[THE INPUT]
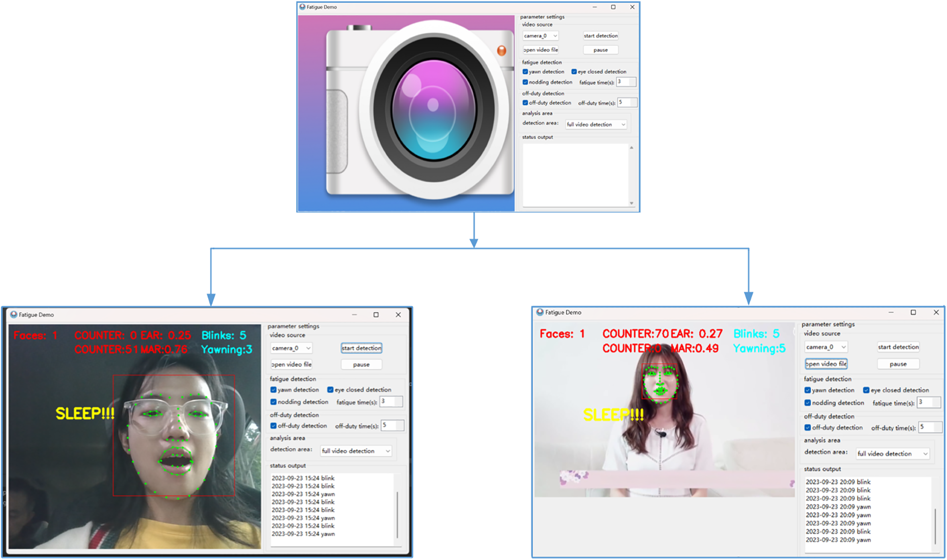Minimize the window with the 20:09 status log
This screenshot has height=560, width=947.
pyautogui.click(x=891, y=313)
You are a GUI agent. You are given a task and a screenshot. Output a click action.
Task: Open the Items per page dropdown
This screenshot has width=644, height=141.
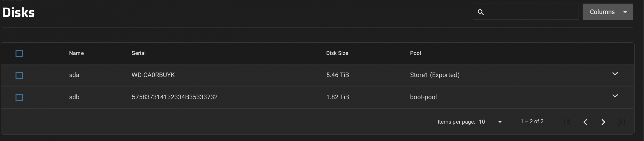(490, 122)
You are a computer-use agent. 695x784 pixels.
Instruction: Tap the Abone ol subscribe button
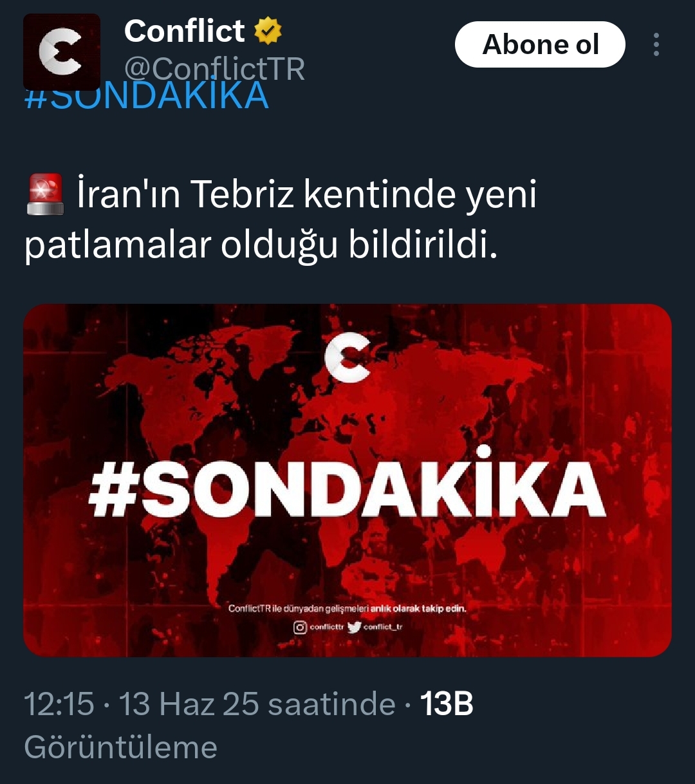[540, 44]
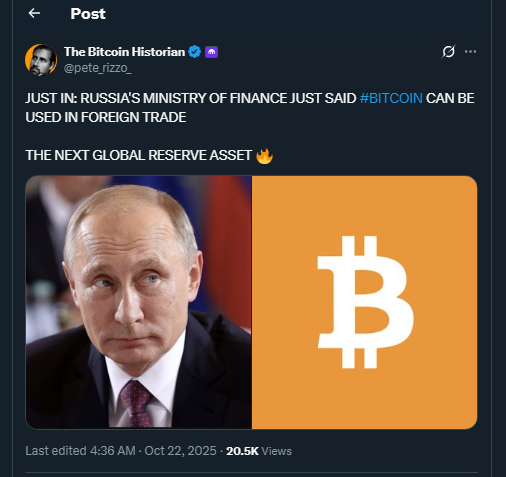
Task: Open the Grok explain-post icon
Action: pos(448,52)
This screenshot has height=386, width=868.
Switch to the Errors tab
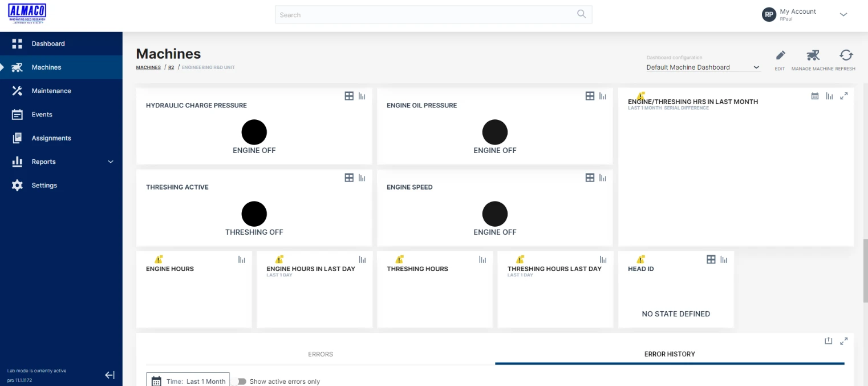point(321,354)
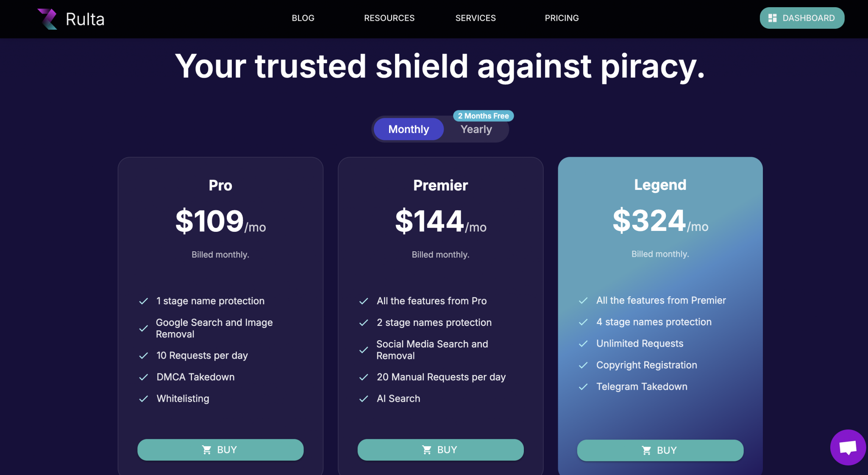Click the Rulta logo icon
Screen dimensions: 868x475
pyautogui.click(x=47, y=19)
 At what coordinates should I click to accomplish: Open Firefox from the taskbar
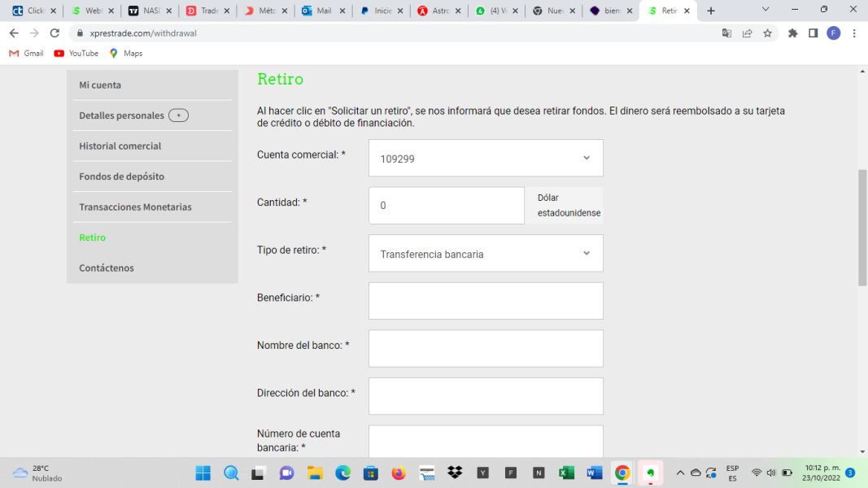398,473

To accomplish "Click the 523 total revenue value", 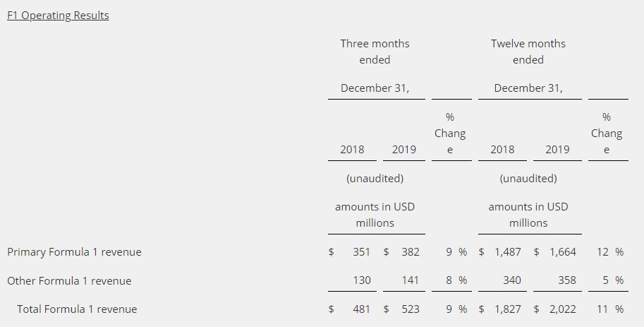I will (410, 309).

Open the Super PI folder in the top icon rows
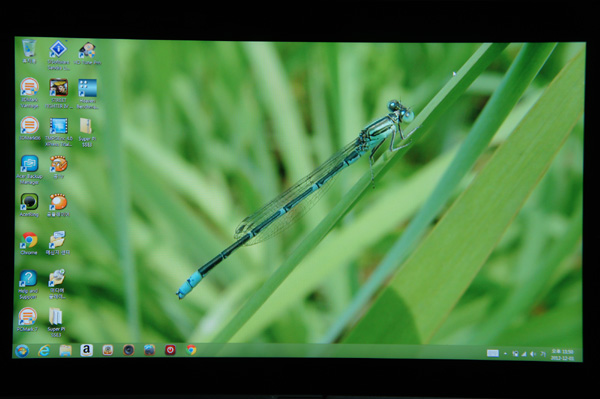tap(87, 132)
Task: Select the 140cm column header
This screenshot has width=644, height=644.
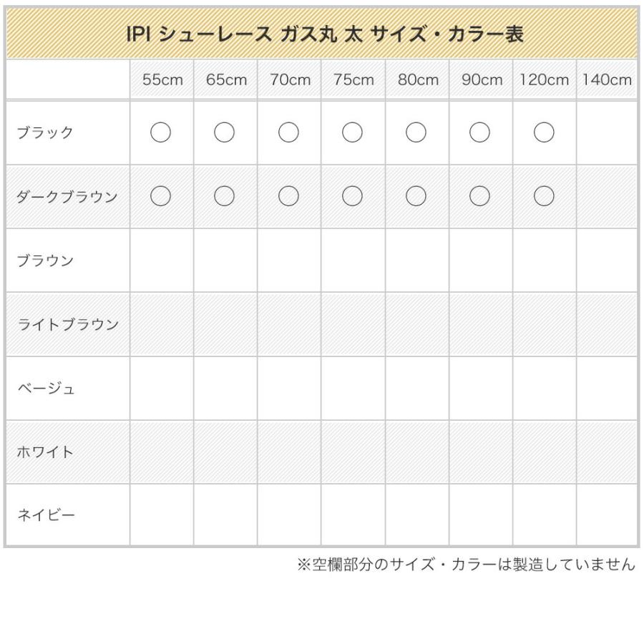Action: coord(607,80)
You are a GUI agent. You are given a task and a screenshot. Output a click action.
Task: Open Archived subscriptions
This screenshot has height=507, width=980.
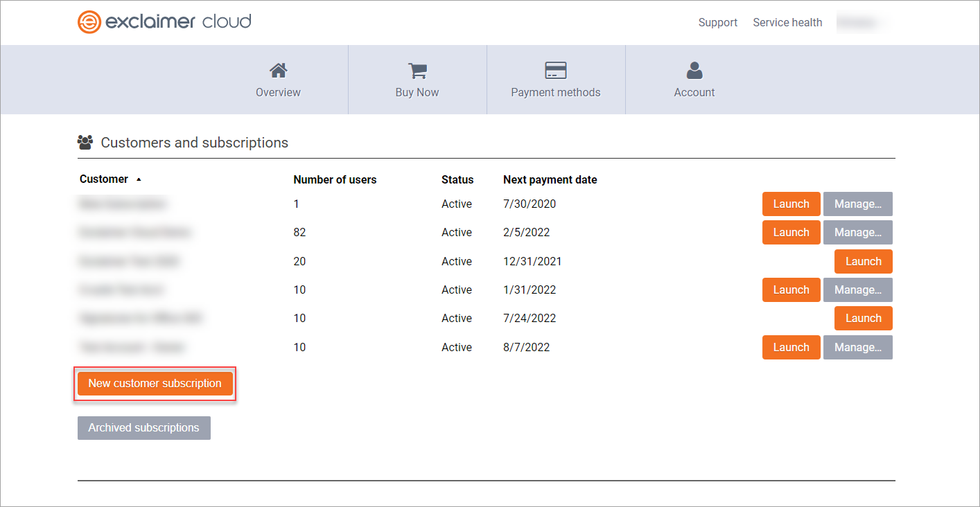pyautogui.click(x=143, y=428)
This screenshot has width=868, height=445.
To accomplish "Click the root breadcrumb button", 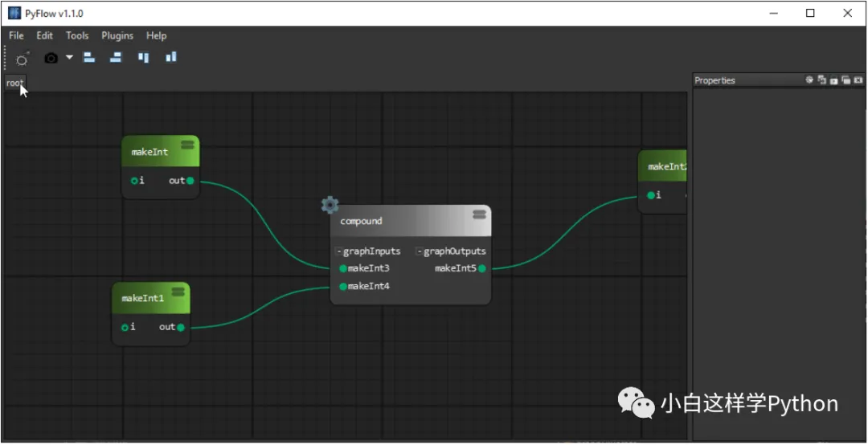I will tap(15, 83).
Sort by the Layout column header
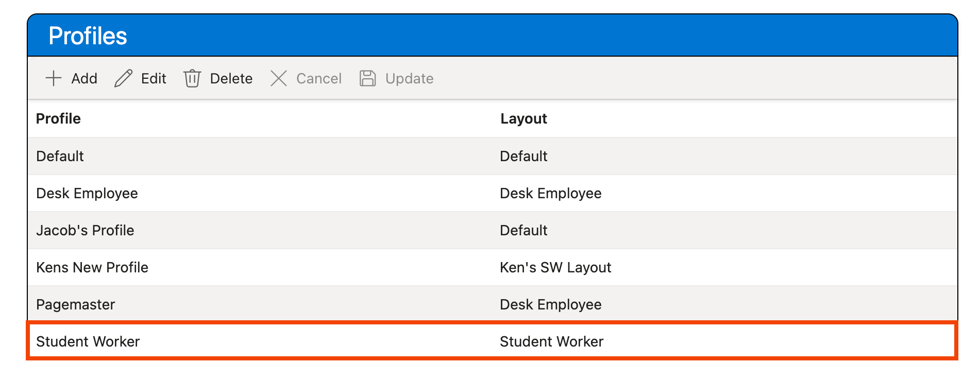Image resolution: width=980 pixels, height=380 pixels. point(523,118)
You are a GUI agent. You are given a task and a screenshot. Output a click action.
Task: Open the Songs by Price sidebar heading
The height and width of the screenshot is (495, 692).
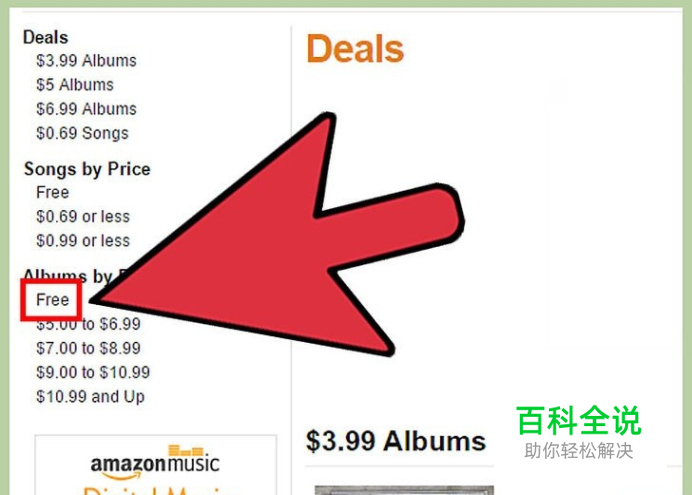87,169
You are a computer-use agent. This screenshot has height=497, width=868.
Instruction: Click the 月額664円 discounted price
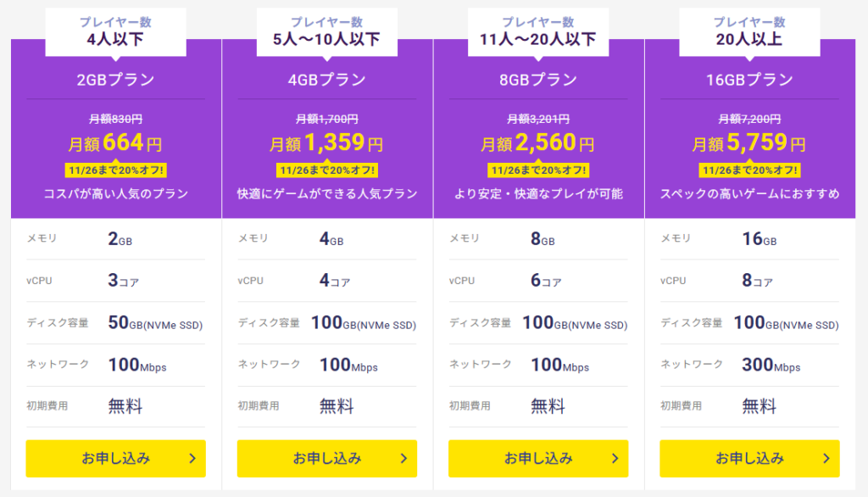115,143

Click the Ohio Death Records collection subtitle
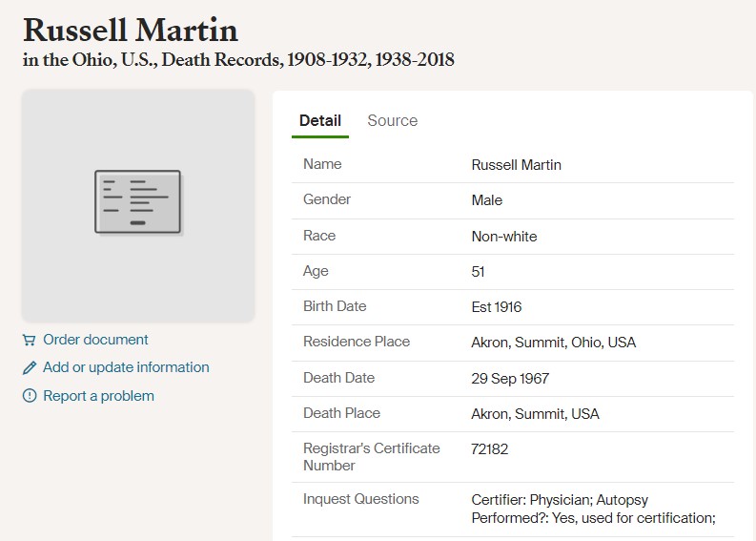tap(238, 60)
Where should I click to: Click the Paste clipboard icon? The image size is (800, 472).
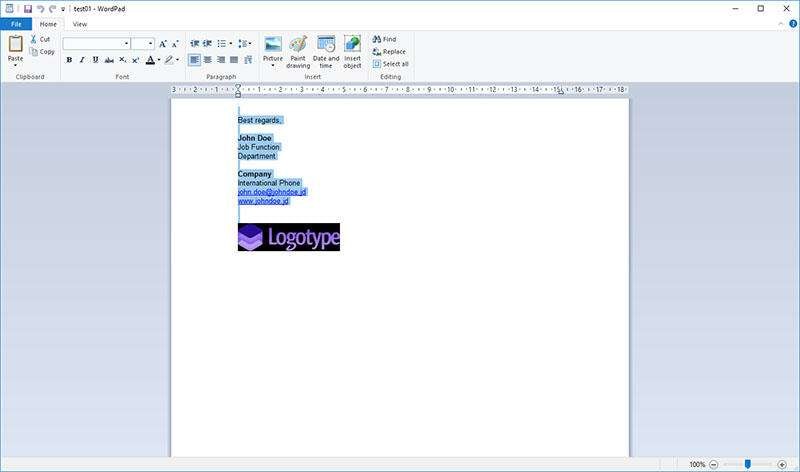(15, 45)
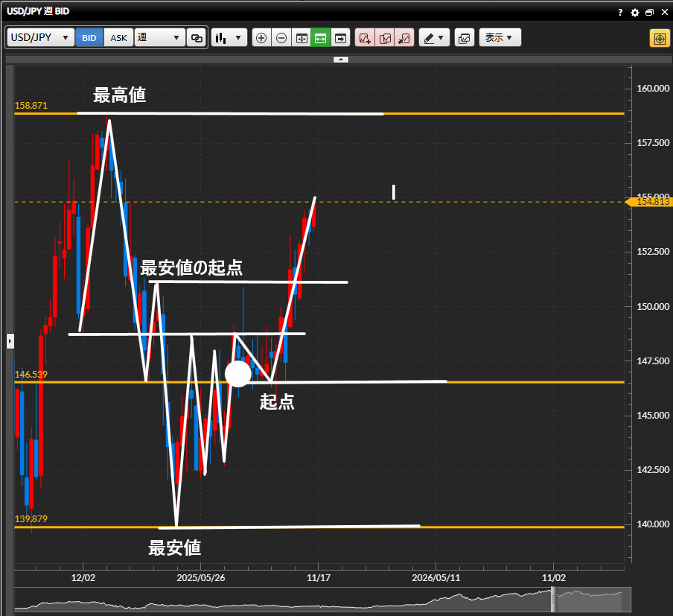
Task: Switch price display to ASK
Action: (x=118, y=38)
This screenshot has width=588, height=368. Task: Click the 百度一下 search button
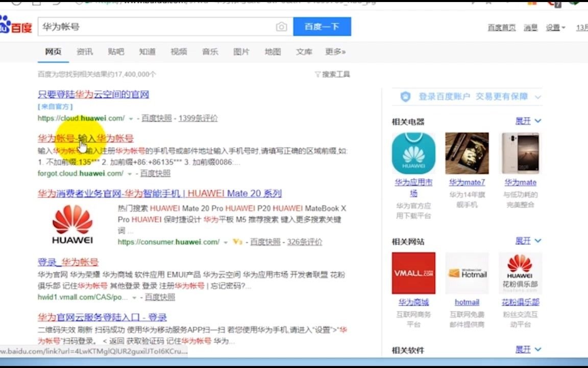click(x=322, y=27)
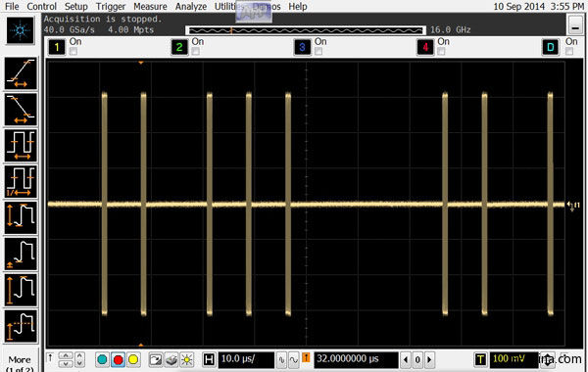Click the red stop acquisition button
The image size is (588, 372).
click(118, 360)
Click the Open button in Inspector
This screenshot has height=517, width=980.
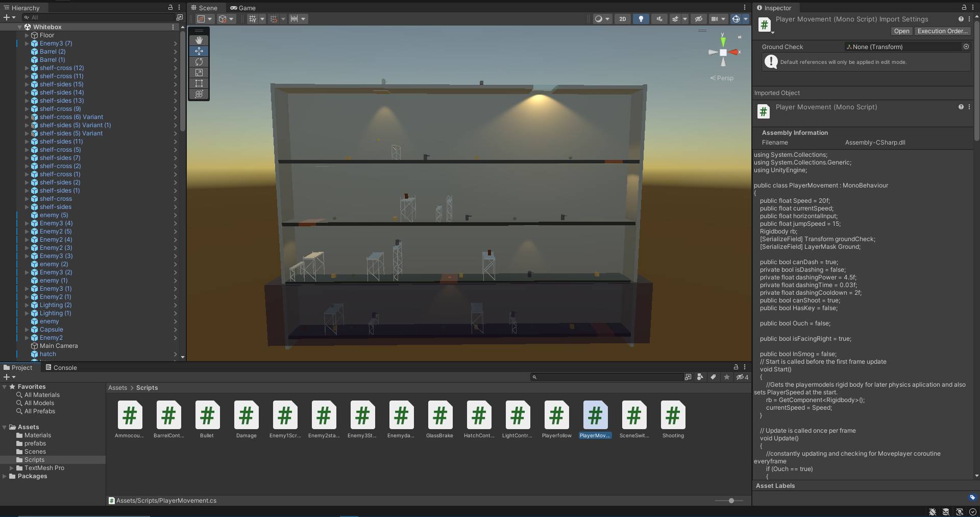pos(901,31)
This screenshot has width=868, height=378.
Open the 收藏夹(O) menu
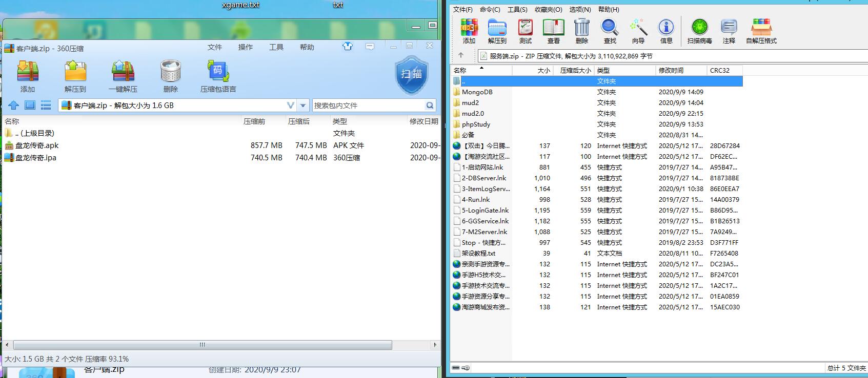pos(548,9)
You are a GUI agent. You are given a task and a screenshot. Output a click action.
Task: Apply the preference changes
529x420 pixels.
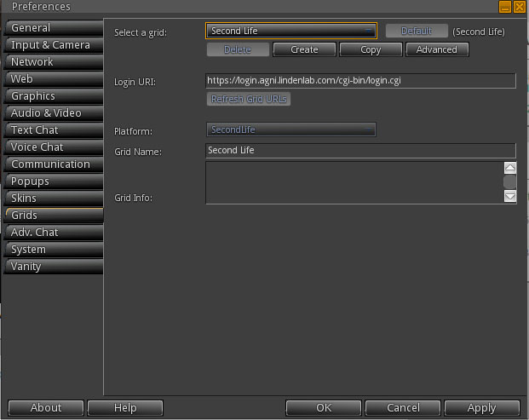(482, 408)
[/THE INPUT]
TASK TO CARRY OUT → Only the count belongs in your answer, so please work out how many lines of the data contain "computer".

FINISHED EXERCISE → 2